You can try to remove gluten and see if it helps, but it may take a lot more investigative work to figure out what  may be a trigger for your son.  Don't give up if you try something and it doesn't seem to help.  

 Reply posted for jillmills22.

By the way--when you go to that Web site

http://health.usnews.com/top-doctors

be sure so type in pediatric gastroenterologist in the "specialist" window.

 Reply posted for jillmills22.

Unfortunately, there is no known dietary cause or remedy for Crohn's or colitis. Gluten is well established as a factor in Celiac disease, not Crohn's or colitis.

You should ask your physician to refer you to a nutritionist who specialized in inflammatory bowel disease to help you work out a dietary regimen. It will probably involve some trial and error, since no two people with IBD react the same way to the same foods.

You also might consider getting a second opinion on treatment from a top-flight medical authority in your area--preferably someone who teaches at a medical school and ranks near the top of the GI totem pole in your area.

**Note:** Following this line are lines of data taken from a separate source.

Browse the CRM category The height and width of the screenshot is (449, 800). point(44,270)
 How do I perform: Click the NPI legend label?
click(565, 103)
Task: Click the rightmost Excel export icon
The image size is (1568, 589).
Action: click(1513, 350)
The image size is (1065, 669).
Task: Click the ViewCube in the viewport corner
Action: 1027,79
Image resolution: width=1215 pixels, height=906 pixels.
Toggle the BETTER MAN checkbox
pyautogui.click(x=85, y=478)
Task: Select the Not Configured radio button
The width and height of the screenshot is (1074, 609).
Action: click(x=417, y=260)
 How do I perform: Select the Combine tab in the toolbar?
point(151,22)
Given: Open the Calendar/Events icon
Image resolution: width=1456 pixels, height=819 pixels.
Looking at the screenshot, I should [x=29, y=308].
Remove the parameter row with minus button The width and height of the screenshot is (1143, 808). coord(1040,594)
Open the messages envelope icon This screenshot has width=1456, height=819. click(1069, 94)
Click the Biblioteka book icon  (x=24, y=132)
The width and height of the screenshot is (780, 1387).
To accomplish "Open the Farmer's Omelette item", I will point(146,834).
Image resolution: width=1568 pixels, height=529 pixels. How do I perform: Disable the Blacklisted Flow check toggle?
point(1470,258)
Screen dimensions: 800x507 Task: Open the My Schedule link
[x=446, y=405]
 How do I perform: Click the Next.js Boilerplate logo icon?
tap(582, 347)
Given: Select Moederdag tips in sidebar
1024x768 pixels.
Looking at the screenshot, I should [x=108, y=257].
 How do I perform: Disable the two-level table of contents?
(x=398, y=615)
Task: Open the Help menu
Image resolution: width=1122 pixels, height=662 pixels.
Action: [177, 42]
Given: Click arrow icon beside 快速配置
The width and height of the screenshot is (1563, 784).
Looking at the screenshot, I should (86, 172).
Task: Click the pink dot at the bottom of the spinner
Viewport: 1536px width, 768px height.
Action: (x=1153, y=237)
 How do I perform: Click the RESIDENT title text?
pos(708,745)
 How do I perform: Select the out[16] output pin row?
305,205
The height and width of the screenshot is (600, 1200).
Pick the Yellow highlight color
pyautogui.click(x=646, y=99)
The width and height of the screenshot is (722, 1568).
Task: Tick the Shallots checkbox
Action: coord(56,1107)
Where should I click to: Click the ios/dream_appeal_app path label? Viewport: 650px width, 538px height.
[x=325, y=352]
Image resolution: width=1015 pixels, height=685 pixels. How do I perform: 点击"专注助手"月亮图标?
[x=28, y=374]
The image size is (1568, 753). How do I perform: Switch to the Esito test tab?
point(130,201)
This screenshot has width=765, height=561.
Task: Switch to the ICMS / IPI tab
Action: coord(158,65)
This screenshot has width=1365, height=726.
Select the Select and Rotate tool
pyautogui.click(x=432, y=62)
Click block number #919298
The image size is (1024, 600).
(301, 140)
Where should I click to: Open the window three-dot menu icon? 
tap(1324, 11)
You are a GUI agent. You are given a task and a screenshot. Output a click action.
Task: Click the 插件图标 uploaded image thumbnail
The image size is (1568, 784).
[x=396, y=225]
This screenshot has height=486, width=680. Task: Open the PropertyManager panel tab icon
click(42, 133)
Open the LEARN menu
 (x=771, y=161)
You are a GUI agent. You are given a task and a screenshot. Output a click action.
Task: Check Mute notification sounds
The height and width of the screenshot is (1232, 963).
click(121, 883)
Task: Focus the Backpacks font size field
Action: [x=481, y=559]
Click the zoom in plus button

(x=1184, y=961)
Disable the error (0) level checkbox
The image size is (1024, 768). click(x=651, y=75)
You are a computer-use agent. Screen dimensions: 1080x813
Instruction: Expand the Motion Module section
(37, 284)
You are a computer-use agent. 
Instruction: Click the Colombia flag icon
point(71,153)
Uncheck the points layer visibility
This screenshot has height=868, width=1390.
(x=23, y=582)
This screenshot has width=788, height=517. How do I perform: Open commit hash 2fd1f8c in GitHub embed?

You can find someone of that stature by going to the following Web site:

http://health.usnews.com/top-doctors

Best of luck and God bless,

Bill

 Reply posted for jillmills22.

My daughter was very young too when she was diagnosed @ 4.   We did try going gluten and dairy free.   What I have learned over the years is everybody is different.   For Liz it didn't make a difference.  I hear you loud and clear with regard to not wanting to take foods out of his diet, especially when there seems to be so little that he eats.  I would think being that he is for the most part symptom free, keep doing what you are doing.   Just keep in the back of your mind in the event things aren't going so well that eliminating gluten is an option, as well as dairy.   One thing that has helped my daughter is eating smaller/more frequent meals with safe snacks inbetween.   She did go through quite some time when she did "fail to thrive".   It has been 9 yrs since dx and she is doing really well. (knock wood).   When your little guy gets a little older, you should send him to Camp Oasis.   I can't say enough good things about it.    Liz has met a number of kids that can relate and she can feel "ordinary".   It's terrific!